About this task
After locating "Retweet King Felix's tweet" in the listing below, copy that line and each one after it exactly, ending with the line that has "Task: Mute the External Headphones output".
----- Input material -----
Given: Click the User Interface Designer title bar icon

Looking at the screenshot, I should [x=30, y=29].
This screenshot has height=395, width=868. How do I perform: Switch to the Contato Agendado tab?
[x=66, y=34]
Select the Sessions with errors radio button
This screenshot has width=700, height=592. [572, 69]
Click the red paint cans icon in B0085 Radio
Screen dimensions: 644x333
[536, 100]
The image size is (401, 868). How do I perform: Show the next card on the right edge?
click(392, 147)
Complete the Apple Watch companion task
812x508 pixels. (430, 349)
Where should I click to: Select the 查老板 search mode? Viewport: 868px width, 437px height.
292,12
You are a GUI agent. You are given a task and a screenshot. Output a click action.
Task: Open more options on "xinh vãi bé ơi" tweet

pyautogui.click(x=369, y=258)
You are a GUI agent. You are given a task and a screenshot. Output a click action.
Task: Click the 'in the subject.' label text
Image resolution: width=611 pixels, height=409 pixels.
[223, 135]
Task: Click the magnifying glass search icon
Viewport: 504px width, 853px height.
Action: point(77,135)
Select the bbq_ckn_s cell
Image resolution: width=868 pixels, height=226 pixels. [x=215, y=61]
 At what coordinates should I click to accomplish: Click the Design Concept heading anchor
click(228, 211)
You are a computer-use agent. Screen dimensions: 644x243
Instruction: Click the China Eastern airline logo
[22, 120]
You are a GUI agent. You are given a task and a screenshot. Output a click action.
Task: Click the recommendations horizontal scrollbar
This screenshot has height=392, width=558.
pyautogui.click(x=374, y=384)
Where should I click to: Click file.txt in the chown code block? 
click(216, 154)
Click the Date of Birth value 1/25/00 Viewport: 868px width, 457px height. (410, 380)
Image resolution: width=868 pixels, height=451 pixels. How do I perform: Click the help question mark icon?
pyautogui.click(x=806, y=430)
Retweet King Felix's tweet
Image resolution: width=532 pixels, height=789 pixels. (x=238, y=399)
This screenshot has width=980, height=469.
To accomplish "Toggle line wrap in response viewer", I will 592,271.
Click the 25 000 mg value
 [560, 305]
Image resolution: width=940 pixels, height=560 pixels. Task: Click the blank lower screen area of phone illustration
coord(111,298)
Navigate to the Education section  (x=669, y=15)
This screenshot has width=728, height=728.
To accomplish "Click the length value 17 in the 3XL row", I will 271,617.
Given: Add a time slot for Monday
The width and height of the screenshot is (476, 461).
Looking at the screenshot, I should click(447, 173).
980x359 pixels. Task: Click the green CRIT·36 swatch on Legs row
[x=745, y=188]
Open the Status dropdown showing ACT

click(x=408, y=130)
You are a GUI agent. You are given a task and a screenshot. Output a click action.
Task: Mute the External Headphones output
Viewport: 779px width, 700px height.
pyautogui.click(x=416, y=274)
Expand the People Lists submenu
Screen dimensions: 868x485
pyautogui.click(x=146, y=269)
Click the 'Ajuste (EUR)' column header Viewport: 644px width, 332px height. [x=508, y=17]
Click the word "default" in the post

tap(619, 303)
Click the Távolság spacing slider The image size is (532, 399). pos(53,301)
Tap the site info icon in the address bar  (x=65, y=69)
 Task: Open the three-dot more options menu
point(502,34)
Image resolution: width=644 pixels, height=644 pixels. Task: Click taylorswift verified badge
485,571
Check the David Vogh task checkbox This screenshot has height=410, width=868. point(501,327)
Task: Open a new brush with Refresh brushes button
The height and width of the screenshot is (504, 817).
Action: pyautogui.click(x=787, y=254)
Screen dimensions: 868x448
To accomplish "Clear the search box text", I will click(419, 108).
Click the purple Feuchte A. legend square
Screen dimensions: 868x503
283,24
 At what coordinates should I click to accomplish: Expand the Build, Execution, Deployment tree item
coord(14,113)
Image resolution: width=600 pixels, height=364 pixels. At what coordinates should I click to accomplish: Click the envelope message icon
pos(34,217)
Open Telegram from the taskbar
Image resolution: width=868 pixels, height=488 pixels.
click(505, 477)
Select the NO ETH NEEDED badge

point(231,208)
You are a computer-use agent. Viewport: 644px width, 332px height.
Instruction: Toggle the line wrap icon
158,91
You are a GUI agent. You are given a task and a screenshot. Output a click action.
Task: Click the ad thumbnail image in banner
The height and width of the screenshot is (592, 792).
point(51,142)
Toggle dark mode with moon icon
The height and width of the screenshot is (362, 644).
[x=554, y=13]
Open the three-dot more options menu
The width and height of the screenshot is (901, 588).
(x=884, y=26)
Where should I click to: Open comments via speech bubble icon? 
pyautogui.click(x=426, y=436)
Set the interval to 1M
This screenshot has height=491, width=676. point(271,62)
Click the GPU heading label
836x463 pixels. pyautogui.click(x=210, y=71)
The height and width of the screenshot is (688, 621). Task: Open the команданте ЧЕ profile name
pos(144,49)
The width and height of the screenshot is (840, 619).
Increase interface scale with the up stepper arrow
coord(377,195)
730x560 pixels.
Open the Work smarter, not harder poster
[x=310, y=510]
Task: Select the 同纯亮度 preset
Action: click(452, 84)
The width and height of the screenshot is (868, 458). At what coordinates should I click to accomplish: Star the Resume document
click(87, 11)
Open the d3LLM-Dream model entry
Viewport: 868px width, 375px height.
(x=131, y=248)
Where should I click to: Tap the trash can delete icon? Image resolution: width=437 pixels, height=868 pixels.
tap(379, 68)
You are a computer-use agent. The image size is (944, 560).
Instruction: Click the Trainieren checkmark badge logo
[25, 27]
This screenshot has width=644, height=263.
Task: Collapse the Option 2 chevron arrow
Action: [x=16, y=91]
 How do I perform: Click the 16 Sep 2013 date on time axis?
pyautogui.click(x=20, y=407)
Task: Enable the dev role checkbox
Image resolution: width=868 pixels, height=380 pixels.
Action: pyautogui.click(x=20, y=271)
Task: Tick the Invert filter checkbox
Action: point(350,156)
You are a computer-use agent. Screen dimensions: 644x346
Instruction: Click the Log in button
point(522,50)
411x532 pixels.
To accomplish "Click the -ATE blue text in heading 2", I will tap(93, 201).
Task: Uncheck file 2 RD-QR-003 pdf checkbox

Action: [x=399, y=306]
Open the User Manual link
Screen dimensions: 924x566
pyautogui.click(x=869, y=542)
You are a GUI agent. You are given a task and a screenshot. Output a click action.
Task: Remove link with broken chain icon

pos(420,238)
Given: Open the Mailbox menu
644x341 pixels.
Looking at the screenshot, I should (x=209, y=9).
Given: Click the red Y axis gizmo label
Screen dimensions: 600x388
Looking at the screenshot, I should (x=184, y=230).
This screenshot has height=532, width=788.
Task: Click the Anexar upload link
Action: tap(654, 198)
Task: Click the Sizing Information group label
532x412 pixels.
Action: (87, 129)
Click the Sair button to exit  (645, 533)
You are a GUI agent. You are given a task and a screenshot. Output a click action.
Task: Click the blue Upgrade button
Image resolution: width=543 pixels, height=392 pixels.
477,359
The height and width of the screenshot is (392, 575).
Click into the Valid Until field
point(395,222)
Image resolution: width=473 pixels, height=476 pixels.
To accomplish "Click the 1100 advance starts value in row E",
-----
Solution to the exercise
Retweet King Felix's tweet
Image resolution: width=532 pixels, height=789 pixels. (x=238, y=399)
This screenshot has width=980, height=469.
To accomplish "Toggle line wrap in response viewer", I will 592,271.
Click the 25 000 mg value
 [560, 305]
Image resolution: width=940 pixels, height=560 pixels. Task: Click the blank lower screen area of phone illustration
coord(111,298)
Navigate to the Education section  (x=669, y=15)
This screenshot has width=728, height=728.
To accomplish "Click the length value 17 in the 3XL row", I will 271,617.
Given: Add a time slot for Monday
The width and height of the screenshot is (476, 461).
Looking at the screenshot, I should click(447, 173).
980x359 pixels. Task: Click the green CRIT·36 swatch on Legs row
[x=745, y=188]
Open the Status dropdown showing ACT

click(x=408, y=130)
You are a GUI agent. You are given a task and a screenshot. Output a click action.
Task: Mute the External Headphones output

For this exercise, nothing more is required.